═════ AVAILABLE DATA ═════

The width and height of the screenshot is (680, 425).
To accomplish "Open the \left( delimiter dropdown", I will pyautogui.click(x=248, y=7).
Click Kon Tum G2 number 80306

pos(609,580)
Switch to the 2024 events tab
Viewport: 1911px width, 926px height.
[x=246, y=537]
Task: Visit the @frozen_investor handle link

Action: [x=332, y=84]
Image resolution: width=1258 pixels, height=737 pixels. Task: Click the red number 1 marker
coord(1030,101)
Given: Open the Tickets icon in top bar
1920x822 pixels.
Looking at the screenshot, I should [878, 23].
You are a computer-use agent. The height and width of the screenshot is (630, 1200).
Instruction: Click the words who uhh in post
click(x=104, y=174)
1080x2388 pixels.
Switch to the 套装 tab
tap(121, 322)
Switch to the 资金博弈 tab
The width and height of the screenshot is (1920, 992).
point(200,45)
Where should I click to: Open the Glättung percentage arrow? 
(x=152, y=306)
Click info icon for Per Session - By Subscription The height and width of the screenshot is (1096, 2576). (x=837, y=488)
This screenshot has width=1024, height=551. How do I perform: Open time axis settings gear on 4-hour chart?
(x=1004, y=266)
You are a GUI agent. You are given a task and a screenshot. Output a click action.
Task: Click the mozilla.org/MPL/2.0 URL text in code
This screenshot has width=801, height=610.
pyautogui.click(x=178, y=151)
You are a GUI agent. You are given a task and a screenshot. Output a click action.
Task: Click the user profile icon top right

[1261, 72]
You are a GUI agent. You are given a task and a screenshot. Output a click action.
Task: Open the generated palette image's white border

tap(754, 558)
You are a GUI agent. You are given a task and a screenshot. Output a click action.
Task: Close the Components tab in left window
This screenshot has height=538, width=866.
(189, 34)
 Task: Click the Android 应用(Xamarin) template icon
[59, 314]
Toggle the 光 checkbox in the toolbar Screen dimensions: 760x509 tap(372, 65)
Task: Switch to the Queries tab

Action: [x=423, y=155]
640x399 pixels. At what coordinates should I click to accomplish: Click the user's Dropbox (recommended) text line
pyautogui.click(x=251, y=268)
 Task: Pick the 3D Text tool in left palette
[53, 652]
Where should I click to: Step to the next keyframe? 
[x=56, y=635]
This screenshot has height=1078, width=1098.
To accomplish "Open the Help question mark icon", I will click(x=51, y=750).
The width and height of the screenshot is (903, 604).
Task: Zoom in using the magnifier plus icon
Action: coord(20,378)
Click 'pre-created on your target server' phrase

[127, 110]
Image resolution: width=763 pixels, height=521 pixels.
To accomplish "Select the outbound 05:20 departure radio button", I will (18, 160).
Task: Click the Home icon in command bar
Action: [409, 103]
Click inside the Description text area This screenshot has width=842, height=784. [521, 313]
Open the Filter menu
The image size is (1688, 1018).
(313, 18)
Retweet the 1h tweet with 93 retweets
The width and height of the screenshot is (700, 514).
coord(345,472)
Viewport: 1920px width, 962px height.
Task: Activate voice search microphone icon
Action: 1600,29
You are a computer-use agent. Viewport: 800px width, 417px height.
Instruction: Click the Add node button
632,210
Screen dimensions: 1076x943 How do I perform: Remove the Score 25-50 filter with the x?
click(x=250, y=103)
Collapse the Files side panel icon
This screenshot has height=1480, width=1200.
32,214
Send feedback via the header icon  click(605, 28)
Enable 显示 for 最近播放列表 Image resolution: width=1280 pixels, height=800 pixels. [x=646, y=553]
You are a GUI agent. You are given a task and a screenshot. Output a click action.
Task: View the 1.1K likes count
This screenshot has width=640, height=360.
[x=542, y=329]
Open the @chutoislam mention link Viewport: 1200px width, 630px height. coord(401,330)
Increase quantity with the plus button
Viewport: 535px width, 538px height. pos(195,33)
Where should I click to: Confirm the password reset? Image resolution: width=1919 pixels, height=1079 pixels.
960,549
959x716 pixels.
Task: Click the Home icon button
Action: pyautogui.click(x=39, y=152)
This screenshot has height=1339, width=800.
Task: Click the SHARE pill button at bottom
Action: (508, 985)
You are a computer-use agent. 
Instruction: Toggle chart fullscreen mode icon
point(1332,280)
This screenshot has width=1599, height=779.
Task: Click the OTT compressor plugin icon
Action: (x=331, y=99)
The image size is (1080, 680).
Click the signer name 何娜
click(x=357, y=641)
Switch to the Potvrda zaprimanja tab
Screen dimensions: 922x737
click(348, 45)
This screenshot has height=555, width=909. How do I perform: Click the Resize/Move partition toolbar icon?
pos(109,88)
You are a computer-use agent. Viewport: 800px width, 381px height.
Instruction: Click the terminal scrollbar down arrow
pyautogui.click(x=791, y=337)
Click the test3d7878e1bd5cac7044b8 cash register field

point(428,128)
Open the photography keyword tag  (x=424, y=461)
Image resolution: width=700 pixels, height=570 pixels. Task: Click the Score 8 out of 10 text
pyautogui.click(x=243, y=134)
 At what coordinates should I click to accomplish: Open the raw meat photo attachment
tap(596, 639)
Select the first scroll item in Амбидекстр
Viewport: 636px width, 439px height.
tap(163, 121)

═════

*WHAT YOU ARE ASKED TO DO:*
Retype exactly the span of lines from the one with "Send feedback via" through the one with "Open the @chutoislam"; include both ends and omit the rest of the material.

*REPLY TO THE TASK:*
Send feedback via the header icon  click(605, 28)
Enable 显示 for 最近播放列表 Image resolution: width=1280 pixels, height=800 pixels. [x=646, y=553]
You are a GUI agent. You are given a task and a screenshot. Output a click action.
Task: View the 1.1K likes count
This screenshot has width=640, height=360.
[x=542, y=329]
Open the @chutoislam mention link Viewport: 1200px width, 630px height. coord(401,330)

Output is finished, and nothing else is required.